The Girl in the Golden House
Pandanus, $29.95 pb, 287 pp
The Girl in the Golden House by John Biggs
In 1927 the London firm Chatto & Windus published a book titled A Chinaman’s Opinion of Us and of His Own People. Supposedly the translated letters of a young Chinese man, Hwuy-Ung, sent home during his years spent in Melbourne, the writing suggested itself to its European and Australian readership as a delightful take on their society as witnessed by an innocent outsider; an enchanting, amusing and unwittingly insightful journal of a sensitive and bewildered Oriental gentleman.

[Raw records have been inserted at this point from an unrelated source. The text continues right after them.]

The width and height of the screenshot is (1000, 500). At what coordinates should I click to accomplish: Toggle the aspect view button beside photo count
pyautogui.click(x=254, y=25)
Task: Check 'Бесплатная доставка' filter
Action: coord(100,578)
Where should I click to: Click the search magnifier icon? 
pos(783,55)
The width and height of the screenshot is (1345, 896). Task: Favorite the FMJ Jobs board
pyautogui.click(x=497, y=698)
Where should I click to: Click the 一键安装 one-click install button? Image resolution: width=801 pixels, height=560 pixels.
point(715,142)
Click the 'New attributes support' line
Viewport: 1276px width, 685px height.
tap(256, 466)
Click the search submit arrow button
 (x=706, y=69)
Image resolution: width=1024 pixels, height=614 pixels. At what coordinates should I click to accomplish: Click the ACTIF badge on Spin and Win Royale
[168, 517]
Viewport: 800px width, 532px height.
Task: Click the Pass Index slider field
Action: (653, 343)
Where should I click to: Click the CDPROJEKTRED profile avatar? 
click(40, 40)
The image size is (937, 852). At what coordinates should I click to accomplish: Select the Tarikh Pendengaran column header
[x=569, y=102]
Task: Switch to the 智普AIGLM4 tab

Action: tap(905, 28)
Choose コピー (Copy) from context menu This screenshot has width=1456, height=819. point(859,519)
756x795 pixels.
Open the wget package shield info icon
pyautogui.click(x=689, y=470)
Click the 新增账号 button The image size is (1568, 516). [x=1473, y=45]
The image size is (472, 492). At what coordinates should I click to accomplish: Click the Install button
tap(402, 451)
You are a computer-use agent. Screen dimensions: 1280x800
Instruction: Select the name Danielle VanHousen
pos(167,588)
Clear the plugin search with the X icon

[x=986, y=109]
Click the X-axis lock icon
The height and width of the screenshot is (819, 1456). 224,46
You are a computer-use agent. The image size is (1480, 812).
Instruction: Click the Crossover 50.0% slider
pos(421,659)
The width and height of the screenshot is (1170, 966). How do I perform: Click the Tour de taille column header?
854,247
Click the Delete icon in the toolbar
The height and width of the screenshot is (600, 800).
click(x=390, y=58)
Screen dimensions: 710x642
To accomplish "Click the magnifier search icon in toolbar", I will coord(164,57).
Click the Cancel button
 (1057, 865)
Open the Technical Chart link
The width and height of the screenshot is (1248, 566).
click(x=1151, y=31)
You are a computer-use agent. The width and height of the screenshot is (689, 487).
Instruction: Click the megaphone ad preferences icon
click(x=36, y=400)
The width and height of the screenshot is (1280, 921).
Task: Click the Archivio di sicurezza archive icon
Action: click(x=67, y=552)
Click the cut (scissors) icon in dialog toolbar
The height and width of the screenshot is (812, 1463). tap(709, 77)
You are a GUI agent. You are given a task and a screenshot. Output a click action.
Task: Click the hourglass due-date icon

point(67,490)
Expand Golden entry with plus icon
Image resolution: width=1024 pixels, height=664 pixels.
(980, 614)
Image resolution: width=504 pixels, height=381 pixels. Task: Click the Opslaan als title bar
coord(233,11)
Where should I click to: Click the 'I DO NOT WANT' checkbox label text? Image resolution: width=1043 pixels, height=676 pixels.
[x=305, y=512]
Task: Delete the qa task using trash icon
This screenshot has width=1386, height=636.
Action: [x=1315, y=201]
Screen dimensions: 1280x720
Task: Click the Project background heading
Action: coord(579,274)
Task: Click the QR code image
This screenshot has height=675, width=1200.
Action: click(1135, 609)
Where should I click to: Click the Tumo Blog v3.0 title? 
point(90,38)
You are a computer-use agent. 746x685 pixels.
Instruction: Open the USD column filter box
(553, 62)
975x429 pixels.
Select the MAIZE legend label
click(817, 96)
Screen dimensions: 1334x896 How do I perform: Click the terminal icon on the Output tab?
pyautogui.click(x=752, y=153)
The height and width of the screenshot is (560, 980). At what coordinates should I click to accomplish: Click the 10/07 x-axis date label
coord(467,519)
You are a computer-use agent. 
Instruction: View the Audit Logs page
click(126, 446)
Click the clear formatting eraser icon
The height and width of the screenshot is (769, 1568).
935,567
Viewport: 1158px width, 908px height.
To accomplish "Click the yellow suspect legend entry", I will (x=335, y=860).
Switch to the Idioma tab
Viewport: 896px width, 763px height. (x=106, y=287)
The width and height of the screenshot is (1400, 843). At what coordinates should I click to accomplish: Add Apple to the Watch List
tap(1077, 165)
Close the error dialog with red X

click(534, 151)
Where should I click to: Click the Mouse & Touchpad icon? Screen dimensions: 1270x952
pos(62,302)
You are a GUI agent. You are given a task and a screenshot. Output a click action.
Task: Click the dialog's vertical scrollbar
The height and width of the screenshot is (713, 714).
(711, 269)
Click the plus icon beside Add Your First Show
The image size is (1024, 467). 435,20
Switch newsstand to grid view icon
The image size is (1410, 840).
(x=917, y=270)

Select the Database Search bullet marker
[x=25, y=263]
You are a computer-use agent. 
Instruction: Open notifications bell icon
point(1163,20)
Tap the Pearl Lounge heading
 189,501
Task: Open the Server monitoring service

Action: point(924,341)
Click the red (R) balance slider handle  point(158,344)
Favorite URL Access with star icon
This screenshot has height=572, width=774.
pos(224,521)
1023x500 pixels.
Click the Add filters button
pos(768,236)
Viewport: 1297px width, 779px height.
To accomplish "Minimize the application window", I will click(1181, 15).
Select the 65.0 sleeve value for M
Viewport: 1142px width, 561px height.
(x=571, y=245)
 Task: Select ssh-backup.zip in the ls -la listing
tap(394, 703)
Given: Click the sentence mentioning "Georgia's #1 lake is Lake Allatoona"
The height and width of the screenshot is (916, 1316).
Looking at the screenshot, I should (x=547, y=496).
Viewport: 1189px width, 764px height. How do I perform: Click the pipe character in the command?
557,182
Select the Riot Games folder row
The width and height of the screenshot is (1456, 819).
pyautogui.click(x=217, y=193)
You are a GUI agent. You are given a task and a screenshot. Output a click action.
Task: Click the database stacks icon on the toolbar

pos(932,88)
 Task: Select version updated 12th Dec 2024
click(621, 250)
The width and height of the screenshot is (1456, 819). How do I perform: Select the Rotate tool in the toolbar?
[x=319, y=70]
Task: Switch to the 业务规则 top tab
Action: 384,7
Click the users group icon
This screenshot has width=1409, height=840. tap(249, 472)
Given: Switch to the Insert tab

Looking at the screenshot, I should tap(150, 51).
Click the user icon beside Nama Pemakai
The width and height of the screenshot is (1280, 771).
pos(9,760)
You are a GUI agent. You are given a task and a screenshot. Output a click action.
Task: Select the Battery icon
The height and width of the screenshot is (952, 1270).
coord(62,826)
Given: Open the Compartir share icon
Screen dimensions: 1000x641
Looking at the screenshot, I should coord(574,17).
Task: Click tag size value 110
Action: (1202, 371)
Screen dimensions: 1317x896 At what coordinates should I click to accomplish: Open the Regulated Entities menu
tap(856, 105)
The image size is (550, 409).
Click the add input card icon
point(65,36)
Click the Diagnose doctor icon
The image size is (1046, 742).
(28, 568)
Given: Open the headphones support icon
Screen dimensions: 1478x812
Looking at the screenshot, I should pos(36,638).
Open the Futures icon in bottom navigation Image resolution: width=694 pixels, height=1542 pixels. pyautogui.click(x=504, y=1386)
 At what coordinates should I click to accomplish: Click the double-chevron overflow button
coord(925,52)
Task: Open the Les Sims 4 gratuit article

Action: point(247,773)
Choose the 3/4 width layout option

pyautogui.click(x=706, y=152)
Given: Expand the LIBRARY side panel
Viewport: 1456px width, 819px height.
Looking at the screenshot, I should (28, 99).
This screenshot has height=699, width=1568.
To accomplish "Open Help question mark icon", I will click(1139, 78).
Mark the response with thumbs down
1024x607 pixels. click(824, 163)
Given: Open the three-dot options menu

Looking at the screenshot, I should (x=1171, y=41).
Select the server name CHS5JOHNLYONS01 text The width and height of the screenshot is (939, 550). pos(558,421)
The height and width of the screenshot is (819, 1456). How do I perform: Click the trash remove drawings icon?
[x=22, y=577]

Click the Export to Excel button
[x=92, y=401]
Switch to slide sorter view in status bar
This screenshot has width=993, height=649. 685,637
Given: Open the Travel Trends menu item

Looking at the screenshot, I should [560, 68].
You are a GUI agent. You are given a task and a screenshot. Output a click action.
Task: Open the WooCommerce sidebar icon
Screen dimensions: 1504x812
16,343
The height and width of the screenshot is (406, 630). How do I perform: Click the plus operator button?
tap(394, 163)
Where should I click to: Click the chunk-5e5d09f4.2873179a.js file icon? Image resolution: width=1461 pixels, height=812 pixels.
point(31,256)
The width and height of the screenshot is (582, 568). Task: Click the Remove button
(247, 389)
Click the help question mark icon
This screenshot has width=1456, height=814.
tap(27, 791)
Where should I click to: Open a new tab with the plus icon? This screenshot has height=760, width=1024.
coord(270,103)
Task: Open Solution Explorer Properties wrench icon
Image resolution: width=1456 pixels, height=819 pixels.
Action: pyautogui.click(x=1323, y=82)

Written by an Australian called Theodore John Tourrier, the book was eventually exposed as a hoax, a cheeky, vaudeville-style tease hamming up the image of the courteous and comical Chinaman.
There’s a risk of this reoccurring every time an author attempts to write a character from a cultural background other than his or her own. Whether or not the deception is deliberate, writing that attempts this kind of recreation is in danger of being disingenuous, in bad taste and of reiterating timeworn clichés inherited from work of a similar style. Unable to interrogate its characters’ contradictions with any sense of authority or genuine innovation, it almost inevitably reverts to the formulaic scripting of character and twee sentimental portrayals. For this reason, creating characters from cultures other than one’s own demands not only sensitivity but also critical awareness – a highly developed consciousness of the way one’s own projections of that culture contribute to that culture’s portrayal. It’s not even a matter of moral or political correctness but, simply, one of good writing.